“The ache for home lives in all of us, the safe place where we can go as we are and not be questioned.”Maya Angelou, All God’s Children Need Traveling Shoes
From the smell of fresh baked goods always circulating the house to the comfort of a warm bed, the idea of home sparks warmth and happiness, and I have been so lucky to consider my home in that way.
The white door that creeks and the roof that leaks is where I find home currently, but I have a vision of where I want to be or see myself once I have finished growing up.
Being a mix of all cultures, the Philippines in itself represents me. Living in a higaonon hut on one of the several islands, I would devour salty chicken adobo and lumpia.
Settling into my home, I would write in my journal about the culture that I experienced that day while looking out from my hut into the orange sunset reflecting off the ocean.
With beams of warm colors bouncing off the water, I would feel my late grandmother and her mother, wrapping their arms around me with their soft, delicate arms. Eventually, I will feel a sense of comfort and understanding of my surrounding culture.
Living the simple life and knowing my roots, I would sense closure and be able to flee to my new home in San Fransisco, California.
Even though I was not born there, my roots are in California and more specifically, San Francisco. Like my little Filipino grandmother, I would come from the Philippines and go to the Golden City.
My fate would bring me to the perfect two bedrooms and bathroom apartment on the seventh floor having an auburn red door.
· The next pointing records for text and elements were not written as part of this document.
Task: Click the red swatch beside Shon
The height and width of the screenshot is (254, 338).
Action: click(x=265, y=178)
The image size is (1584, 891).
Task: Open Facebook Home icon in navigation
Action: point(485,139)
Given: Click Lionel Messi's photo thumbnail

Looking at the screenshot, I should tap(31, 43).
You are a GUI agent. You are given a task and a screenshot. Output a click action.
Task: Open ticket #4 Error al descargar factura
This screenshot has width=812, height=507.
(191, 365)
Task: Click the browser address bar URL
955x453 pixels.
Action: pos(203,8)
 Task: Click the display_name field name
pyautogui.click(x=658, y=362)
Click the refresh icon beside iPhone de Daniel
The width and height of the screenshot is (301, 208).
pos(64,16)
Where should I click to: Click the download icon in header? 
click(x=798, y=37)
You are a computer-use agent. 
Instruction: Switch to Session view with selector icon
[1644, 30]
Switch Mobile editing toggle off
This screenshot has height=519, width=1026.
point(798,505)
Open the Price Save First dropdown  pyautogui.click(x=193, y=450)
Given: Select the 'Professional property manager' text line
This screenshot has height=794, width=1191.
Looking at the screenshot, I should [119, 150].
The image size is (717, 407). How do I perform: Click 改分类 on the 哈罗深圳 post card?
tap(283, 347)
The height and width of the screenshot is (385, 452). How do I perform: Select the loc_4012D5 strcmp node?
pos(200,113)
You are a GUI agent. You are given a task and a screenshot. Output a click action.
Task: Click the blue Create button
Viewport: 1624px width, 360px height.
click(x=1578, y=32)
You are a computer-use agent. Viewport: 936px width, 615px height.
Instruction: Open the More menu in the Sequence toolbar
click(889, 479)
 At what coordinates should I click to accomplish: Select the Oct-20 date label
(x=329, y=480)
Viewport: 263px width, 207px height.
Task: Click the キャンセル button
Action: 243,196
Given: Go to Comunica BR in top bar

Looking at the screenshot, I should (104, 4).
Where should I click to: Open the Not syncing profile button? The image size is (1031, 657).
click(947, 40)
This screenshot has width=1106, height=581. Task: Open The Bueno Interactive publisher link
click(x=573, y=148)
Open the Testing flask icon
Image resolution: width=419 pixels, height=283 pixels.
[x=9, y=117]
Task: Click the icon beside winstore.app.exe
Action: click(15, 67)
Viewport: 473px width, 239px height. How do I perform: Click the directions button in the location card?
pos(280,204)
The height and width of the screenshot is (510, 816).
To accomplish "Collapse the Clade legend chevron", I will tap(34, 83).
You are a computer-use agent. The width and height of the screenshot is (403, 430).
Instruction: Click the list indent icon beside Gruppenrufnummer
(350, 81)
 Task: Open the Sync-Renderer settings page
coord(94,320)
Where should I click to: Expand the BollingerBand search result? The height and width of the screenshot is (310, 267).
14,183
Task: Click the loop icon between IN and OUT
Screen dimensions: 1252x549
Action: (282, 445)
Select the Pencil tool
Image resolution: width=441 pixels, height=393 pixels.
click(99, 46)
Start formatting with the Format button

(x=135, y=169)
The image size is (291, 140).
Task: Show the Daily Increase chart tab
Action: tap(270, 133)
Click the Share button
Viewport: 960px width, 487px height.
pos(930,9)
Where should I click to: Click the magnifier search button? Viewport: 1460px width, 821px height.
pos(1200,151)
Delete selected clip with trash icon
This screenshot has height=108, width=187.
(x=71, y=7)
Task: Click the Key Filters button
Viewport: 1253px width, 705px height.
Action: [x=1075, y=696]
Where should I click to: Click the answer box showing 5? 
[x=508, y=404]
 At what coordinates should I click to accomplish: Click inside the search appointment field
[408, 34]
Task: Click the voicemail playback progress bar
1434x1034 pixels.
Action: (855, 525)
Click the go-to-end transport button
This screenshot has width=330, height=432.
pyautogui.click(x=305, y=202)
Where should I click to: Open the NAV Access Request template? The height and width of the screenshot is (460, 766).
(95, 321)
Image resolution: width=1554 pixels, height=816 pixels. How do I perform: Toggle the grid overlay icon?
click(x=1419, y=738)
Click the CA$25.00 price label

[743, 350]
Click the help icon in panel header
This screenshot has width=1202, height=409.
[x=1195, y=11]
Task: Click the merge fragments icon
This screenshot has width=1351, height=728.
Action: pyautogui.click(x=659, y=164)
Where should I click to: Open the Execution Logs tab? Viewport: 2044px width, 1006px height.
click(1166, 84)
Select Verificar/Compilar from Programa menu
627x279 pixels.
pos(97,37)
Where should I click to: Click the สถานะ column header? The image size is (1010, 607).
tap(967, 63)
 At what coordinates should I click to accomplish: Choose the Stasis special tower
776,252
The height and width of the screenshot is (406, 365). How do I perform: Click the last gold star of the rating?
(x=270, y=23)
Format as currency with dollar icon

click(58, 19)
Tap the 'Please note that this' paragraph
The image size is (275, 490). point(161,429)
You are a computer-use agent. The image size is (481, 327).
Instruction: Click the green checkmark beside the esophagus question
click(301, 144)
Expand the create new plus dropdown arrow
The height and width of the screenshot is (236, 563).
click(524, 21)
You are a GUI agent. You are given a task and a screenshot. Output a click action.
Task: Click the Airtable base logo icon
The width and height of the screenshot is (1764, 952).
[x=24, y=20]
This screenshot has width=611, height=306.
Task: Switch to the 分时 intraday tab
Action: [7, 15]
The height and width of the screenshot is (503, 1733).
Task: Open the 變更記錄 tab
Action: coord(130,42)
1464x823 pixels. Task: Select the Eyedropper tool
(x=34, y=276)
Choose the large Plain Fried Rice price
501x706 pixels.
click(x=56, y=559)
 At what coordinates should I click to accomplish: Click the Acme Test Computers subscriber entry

Decorated with poems written by my father, my apartment would have the smell of essential oils embedded into the walls, specifically lavender representing my mother’s spirituality.
This would be my sanctuary where tears would be shed, laughs would explode, and love would be felt.
The Mission district, where my brother was born, would give light to the art forward theme that I created in all the rooms but made sure that every area had its own distinctive flair.
Wanting to explore more about my culture and ancestors, I would travel to the plains of Africa. Settling down in Nairobi, Kenya, where the lifestyle is filled with the history of the Bantu people and the Swahili language, my home would be in a Kikuyu house with no rooms.
Compared to my other homes, I would be connected with the earth where elephants and antelopes have carried their children on their migratory voyage.
This home would give me insight to my African heritage before Europeans came into their territory, before slavery, and before segregation. Instead of learning about the hardships of my culture, I will learn about the rich tradition that the country brings.
I have always been a homebody. I find extreme comfort with the idea of my home and enjoy its atmosphere. I am excited to see where my future home may be.